When the Tony Williams Lifetime hit the ears of listeners in 1969 with their double-album release Emergency!, few people were prepared for it. Brilliant drummer Tony Williams had just left Miles Davis's band after a long tenure and was eager to try something of his own, something very different. He got together with then mostly unknown guitarist John McLaughlin and veteran organist Larry Young to make a music that was so unusual as to be inimitable. That first album sounded like nothing that had gone before. It was rock heavy yet rhythmically and harmo-melodically light years away from what was going on then. And Tony's vocals were...well they certainly weren't what you expected from jazz, rock or jazz-rock, as it was then known. The innovation took on life as improvisation, ensemble and song-form. It was NEW in the biggest sense, so much so that many audiences generally couldn't get on their wavelength when Lifetime first hit the venues.
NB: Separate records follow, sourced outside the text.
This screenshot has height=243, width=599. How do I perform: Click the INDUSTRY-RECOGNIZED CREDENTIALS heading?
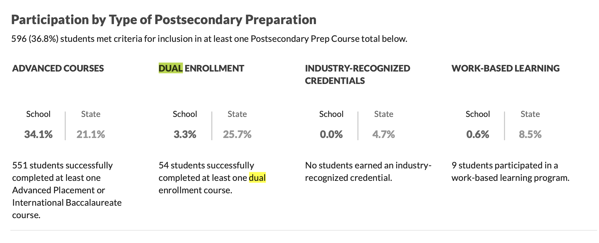pos(358,74)
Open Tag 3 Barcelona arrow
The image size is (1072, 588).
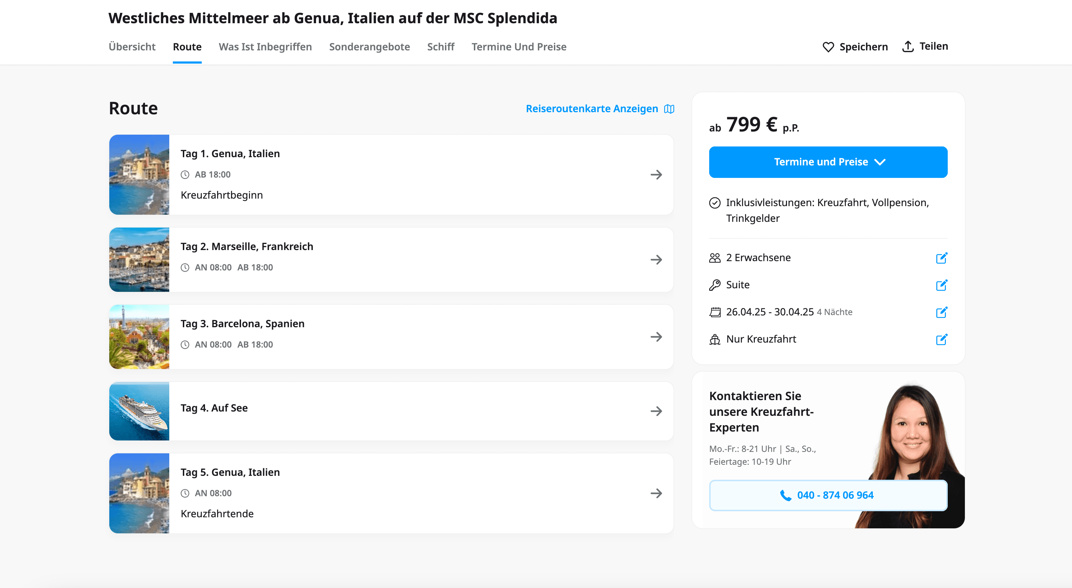tap(656, 337)
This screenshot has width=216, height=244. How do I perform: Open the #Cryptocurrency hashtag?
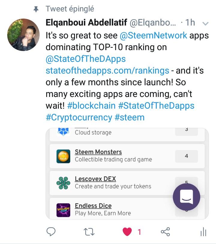79,117
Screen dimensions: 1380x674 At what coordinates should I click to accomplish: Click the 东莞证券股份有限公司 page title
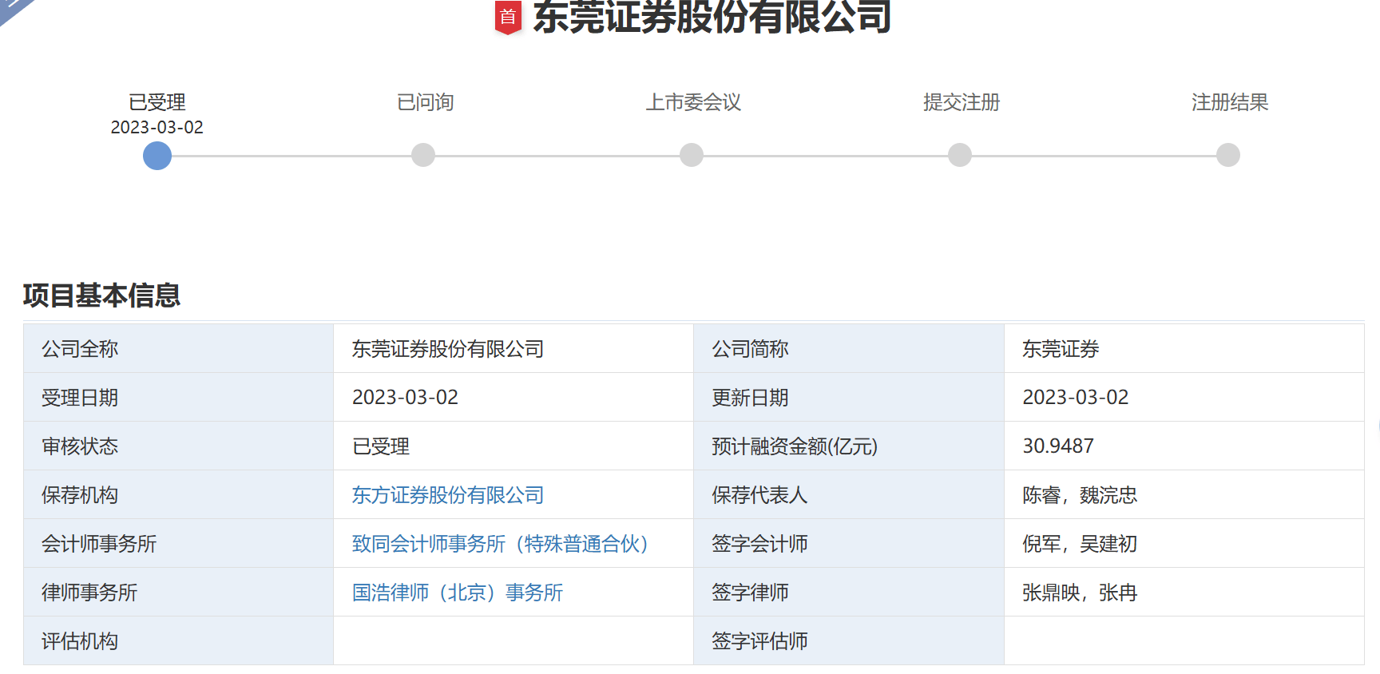[712, 18]
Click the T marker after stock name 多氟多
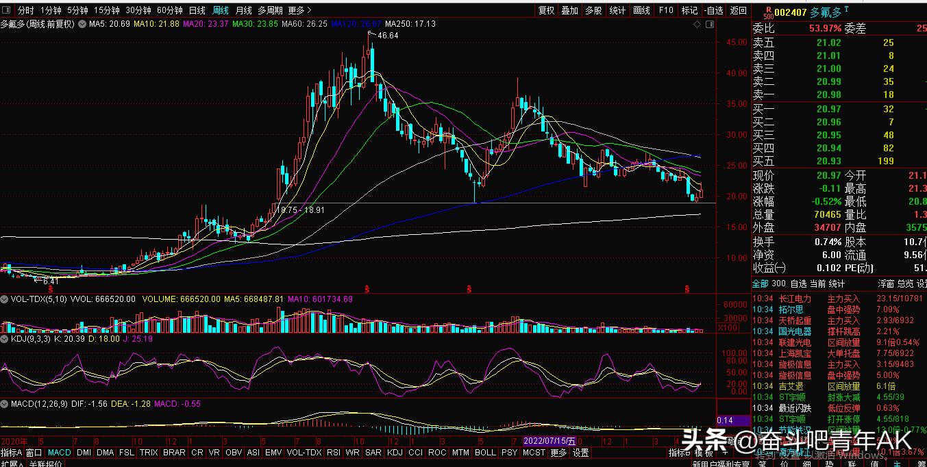927x467 pixels. (846, 10)
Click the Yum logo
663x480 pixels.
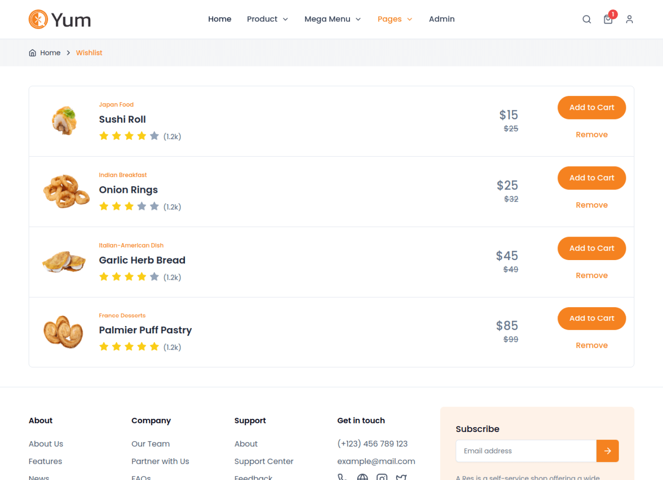pyautogui.click(x=60, y=20)
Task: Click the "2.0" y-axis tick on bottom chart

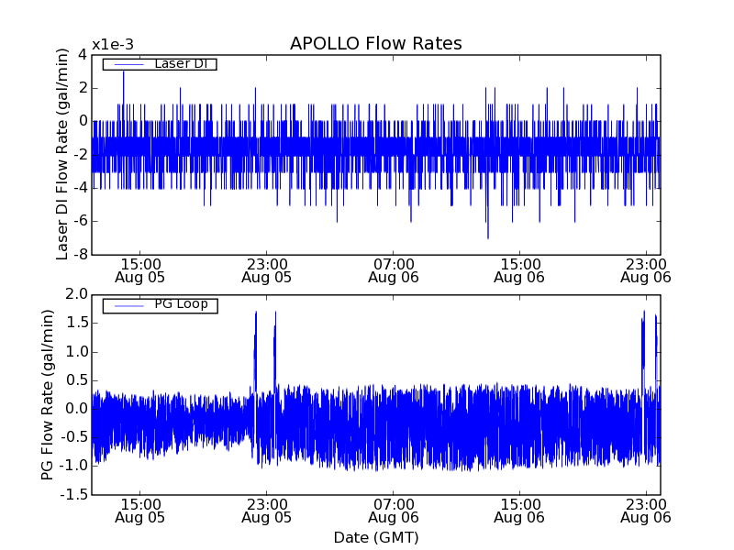Action: tap(76, 294)
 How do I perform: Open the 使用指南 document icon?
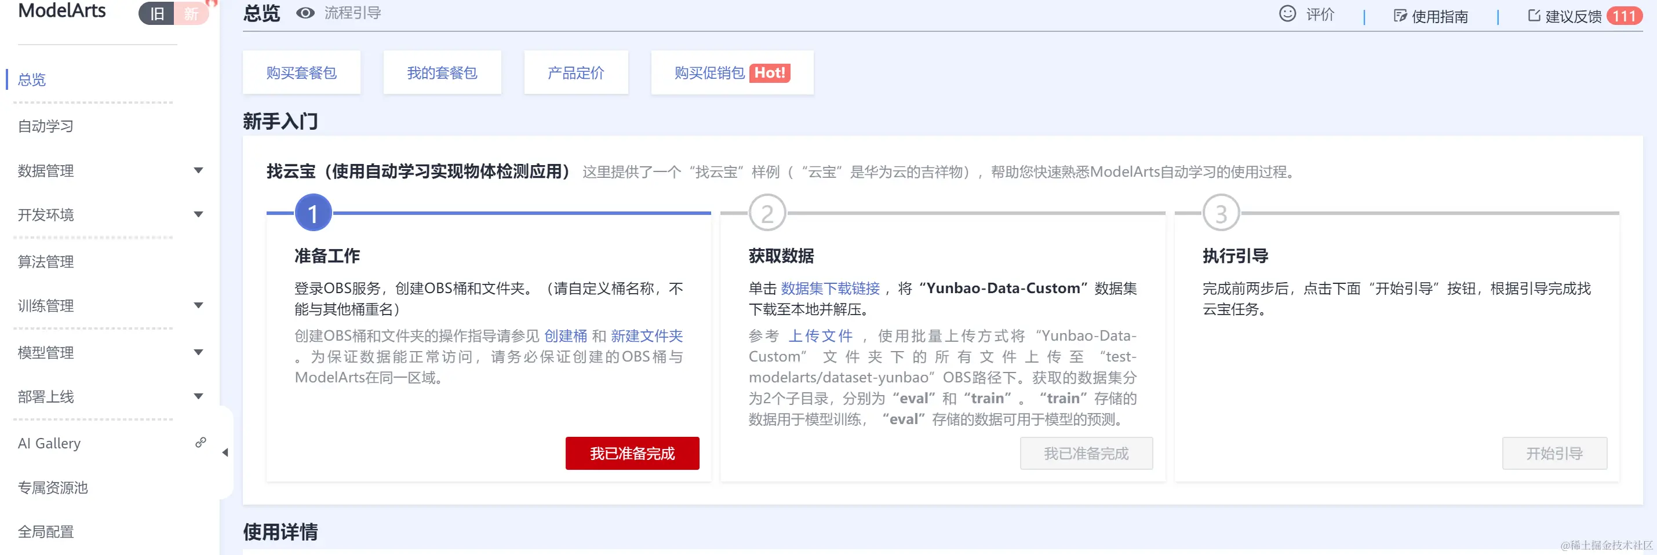(x=1400, y=15)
Jack Bruce joined the band as the fourth member and bass-vocal powerhouse. The album Turn it Over followed. And it was a continuation of what they first set out to do. The band folded, Tony and Larry reformed with new members and the album Ego came to light, which had some masterpieces but was not completely on the level of what went before.
Many years have gone by since those days, and while those sides were enormously influential no band has ever come close to realizing the sound of the original Lifetime. Until now.
Jack Bruce has joined with guitarist Vernon Reid, organist John Medeski and drummer Cindy Blackman Santana to revisit the classic Lifetime music. The first CD is out, and they call themselves Spectrum Road (Palmetto).
They cover many of the significant numbers from the first three albums and one or two I do not recognize. Jack and Cindy do the vocals and the band gets it uncannily close in the ensemble to that original thrust. As individual players of significant clout, however, much of who they are, right now in 2012, individually and collectively, gets into the mix, especially in the solo sections. That's what you would expect and that's what works best in these sorts of situations, to my mind.
It's a very heady tribute to an incredibly important band, but more than that, it extends that original music in ways Tony would have liked. It's Lifetime music with the here and now built in.
And it's some landmark music, whichever way you look at it.